--- Source records Enclosed Below ---
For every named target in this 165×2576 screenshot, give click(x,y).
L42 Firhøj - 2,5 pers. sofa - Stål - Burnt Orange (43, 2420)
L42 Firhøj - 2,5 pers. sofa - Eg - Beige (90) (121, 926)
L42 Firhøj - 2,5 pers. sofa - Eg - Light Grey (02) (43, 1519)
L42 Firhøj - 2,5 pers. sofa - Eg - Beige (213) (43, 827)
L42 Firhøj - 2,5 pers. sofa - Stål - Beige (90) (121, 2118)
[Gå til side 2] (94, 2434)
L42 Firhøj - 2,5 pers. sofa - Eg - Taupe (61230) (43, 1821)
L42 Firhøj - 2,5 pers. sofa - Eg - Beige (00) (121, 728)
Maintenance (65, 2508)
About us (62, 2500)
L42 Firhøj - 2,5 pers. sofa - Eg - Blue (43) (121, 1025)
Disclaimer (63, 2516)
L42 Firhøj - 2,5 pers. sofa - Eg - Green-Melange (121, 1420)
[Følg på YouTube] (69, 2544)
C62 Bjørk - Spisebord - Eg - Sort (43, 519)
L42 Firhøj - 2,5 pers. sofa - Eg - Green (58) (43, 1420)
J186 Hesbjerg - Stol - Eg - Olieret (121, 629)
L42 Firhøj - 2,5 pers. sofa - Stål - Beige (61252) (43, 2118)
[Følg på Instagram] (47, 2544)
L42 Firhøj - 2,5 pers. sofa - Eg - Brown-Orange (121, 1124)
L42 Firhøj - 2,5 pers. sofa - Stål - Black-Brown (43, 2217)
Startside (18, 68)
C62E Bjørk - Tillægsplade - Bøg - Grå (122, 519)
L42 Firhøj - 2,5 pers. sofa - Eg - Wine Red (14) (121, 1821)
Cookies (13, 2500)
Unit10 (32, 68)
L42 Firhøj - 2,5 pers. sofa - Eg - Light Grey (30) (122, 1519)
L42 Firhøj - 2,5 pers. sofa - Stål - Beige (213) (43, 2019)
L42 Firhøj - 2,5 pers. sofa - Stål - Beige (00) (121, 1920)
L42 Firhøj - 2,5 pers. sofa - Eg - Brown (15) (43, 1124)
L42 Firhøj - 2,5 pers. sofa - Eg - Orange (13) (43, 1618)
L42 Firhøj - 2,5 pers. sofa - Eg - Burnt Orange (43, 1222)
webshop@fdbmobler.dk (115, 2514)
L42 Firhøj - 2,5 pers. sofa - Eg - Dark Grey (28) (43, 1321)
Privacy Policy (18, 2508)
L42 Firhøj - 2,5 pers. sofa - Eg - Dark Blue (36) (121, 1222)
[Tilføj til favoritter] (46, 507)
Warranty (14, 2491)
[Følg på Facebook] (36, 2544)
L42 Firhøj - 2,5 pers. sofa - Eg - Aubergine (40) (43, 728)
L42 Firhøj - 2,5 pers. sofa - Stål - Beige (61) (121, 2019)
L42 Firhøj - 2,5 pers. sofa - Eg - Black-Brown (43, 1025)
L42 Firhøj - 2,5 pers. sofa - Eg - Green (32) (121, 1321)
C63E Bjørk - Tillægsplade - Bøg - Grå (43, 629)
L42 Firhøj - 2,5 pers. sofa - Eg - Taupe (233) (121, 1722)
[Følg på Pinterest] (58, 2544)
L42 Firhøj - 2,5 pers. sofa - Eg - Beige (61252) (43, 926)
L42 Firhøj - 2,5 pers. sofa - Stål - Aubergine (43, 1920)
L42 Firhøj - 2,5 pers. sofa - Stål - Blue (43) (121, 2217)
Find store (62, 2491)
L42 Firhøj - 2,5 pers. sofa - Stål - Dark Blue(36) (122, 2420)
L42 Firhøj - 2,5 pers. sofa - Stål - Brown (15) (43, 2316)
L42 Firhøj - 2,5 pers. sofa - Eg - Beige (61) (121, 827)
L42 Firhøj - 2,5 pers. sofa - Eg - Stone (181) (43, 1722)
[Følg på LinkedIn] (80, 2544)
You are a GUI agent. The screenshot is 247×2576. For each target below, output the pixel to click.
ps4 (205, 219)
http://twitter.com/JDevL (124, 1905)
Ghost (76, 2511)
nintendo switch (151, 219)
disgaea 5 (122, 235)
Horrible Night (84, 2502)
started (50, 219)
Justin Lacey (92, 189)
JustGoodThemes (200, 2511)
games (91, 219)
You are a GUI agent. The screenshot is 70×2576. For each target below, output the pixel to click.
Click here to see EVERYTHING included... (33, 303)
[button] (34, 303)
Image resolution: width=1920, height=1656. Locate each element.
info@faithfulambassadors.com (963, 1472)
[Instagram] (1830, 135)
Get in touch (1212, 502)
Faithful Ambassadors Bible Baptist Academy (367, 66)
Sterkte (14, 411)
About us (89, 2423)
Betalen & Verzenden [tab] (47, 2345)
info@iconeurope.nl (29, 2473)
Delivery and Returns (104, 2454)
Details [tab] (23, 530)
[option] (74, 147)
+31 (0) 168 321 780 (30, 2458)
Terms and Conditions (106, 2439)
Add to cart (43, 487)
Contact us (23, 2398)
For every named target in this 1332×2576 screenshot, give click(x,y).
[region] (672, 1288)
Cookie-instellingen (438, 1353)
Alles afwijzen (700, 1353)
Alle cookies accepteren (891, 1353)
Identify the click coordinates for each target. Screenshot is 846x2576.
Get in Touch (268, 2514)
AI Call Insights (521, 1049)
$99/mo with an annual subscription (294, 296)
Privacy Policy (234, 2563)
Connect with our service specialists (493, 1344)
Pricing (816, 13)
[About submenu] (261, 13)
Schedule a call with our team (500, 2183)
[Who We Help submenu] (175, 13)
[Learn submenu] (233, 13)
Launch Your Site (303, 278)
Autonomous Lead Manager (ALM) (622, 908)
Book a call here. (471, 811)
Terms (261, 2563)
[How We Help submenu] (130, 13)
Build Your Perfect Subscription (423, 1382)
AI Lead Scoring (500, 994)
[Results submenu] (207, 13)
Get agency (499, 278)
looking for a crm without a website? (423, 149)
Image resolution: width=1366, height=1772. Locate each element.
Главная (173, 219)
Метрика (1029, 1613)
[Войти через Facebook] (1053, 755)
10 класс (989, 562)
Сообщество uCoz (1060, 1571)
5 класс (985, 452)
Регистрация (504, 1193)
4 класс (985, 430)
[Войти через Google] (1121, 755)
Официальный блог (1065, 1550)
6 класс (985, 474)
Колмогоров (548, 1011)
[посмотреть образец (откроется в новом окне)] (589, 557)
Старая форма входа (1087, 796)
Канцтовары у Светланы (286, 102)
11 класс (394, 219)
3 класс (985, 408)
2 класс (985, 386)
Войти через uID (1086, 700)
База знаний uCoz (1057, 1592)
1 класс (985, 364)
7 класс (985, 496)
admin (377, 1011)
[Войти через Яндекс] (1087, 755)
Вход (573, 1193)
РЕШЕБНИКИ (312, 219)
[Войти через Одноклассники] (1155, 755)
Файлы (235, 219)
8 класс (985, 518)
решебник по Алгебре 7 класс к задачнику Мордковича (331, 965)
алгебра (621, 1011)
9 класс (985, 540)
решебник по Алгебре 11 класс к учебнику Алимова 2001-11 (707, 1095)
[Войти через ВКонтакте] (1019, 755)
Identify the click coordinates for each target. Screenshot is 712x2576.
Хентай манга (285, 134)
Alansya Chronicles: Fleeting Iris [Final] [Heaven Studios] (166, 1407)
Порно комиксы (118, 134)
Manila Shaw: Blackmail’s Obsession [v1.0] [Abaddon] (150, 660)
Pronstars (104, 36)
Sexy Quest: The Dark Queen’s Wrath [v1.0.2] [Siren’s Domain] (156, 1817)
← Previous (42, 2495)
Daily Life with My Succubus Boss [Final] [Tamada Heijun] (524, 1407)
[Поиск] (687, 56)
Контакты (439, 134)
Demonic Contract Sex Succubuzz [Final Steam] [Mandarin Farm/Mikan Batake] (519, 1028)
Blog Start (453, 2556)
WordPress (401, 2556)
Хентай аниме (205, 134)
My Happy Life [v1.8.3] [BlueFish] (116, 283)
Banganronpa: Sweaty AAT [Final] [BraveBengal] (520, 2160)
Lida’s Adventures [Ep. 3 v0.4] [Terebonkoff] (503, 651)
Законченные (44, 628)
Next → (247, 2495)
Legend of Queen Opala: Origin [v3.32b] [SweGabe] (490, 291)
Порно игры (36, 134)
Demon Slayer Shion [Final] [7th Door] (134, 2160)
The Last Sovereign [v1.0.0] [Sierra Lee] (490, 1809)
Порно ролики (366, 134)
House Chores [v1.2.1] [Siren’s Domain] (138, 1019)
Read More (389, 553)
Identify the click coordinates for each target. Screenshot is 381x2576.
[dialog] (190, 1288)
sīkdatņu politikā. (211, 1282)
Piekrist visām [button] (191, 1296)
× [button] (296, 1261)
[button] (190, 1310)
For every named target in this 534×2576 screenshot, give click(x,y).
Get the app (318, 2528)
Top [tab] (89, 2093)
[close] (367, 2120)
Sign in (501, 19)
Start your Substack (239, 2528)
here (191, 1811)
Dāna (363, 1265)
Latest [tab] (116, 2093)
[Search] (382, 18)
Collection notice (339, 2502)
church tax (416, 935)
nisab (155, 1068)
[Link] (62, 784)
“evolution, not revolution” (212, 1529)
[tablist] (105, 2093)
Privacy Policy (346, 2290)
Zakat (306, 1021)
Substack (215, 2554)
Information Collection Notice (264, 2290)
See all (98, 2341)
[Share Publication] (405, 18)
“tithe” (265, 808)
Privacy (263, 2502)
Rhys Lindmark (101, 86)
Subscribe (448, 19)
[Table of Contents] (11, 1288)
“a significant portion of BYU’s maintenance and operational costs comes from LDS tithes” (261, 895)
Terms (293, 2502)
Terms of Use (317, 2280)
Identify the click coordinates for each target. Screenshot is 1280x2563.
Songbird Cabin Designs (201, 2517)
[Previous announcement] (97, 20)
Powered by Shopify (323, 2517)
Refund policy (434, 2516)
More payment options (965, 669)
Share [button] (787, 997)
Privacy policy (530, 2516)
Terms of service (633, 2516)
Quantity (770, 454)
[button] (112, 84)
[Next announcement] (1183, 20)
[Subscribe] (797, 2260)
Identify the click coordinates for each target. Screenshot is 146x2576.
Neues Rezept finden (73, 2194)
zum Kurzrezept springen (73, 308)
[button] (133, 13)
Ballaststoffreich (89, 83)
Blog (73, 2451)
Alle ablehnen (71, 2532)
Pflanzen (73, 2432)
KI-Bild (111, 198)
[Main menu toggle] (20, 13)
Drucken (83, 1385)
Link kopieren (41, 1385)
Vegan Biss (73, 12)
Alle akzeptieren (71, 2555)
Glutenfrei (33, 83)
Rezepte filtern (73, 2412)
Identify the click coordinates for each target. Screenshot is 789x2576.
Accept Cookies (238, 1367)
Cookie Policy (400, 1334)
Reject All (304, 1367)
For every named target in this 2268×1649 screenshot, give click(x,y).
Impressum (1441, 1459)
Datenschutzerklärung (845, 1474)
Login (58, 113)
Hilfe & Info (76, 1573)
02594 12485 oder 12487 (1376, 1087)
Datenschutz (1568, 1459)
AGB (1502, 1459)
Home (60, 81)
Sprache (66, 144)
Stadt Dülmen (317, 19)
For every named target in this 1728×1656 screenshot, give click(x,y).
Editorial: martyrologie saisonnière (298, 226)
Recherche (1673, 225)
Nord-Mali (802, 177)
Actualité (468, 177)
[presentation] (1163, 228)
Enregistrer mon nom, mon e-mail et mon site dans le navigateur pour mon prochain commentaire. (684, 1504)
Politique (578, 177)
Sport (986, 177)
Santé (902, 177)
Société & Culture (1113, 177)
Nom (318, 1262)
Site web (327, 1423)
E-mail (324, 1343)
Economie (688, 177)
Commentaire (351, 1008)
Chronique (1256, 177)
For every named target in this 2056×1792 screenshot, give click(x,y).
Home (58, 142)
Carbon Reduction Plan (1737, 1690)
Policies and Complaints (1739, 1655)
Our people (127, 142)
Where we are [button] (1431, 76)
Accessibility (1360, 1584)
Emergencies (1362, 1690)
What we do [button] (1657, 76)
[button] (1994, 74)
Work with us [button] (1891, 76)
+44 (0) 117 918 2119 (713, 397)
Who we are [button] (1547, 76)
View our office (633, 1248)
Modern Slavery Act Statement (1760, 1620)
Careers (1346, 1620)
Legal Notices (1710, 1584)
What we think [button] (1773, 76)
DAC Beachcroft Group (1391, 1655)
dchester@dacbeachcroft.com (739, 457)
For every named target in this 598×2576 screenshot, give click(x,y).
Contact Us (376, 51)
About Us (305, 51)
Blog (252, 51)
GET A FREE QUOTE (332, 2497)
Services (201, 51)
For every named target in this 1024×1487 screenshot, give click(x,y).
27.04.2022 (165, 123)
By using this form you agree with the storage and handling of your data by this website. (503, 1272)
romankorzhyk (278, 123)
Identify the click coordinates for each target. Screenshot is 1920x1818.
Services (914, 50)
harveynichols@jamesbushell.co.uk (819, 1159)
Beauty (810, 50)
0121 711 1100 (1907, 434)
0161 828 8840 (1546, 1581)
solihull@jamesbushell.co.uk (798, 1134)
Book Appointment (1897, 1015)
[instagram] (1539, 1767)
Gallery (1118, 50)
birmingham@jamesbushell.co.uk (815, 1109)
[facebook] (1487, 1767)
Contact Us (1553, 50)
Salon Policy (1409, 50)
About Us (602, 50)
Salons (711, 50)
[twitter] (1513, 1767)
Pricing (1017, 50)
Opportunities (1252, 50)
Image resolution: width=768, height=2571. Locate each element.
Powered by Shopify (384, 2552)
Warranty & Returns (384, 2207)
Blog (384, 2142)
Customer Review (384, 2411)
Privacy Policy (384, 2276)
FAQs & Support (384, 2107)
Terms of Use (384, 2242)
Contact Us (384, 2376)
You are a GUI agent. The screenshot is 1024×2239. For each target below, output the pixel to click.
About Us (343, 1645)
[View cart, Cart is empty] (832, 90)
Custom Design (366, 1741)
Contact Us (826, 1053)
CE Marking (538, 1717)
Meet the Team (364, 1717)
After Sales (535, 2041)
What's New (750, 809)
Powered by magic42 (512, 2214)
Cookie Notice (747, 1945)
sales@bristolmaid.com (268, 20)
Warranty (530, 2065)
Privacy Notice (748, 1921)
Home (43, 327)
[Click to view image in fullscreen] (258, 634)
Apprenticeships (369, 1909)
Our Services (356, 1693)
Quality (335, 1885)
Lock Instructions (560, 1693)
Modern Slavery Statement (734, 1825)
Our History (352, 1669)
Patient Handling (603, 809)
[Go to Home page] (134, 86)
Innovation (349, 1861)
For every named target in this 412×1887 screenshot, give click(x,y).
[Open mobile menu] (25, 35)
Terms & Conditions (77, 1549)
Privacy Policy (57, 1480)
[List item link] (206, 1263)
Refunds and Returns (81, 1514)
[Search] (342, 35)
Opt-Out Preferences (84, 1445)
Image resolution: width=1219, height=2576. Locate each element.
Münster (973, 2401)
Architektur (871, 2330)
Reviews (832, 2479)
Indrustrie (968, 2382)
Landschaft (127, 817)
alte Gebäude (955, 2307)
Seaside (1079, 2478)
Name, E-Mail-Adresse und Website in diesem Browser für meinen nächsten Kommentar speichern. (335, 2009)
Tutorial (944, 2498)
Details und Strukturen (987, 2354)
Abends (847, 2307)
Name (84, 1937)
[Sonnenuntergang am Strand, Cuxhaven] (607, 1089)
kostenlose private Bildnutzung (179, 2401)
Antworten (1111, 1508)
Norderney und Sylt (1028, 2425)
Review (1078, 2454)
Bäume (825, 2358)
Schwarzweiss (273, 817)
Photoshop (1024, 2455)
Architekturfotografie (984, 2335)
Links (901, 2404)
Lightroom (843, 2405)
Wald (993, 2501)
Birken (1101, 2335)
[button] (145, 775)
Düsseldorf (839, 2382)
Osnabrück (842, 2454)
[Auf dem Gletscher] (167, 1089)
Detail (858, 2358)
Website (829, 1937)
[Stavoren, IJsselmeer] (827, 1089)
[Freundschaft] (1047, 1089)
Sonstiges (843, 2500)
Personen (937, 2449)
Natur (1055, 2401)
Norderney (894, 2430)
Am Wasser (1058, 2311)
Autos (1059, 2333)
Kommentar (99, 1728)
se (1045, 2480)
--- End of Enclosed Source records ---
Exercise |
Set down precisely the lines above between the line holding "L42 Firhøj - 2,5 pers. sofa - Eg - Blue" and the line holding "L42 Firhøj - 2,5 pers. sofa - Eg - Brown-Orange", inclusive, and nothing beyond them.

Solution to this exercise |
L42 Firhøj - 2,5 pers. sofa - Eg - Blue (43) (121, 1025)
Disclaimer (63, 2516)
L42 Firhøj - 2,5 pers. sofa - Eg - Green-Melange (121, 1420)
[Følg på YouTube] (69, 2544)
C62 Bjørk - Spisebord - Eg - Sort (43, 519)
L42 Firhøj - 2,5 pers. sofa - Eg - Green (58) (43, 1420)
J186 Hesbjerg - Stol - Eg - Olieret (121, 629)
L42 Firhøj - 2,5 pers. sofa - Stål - Beige (61252) (43, 2118)
[Følg på Instagram] (47, 2544)
L42 Firhøj - 2,5 pers. sofa - Eg - Brown-Orange (121, 1124)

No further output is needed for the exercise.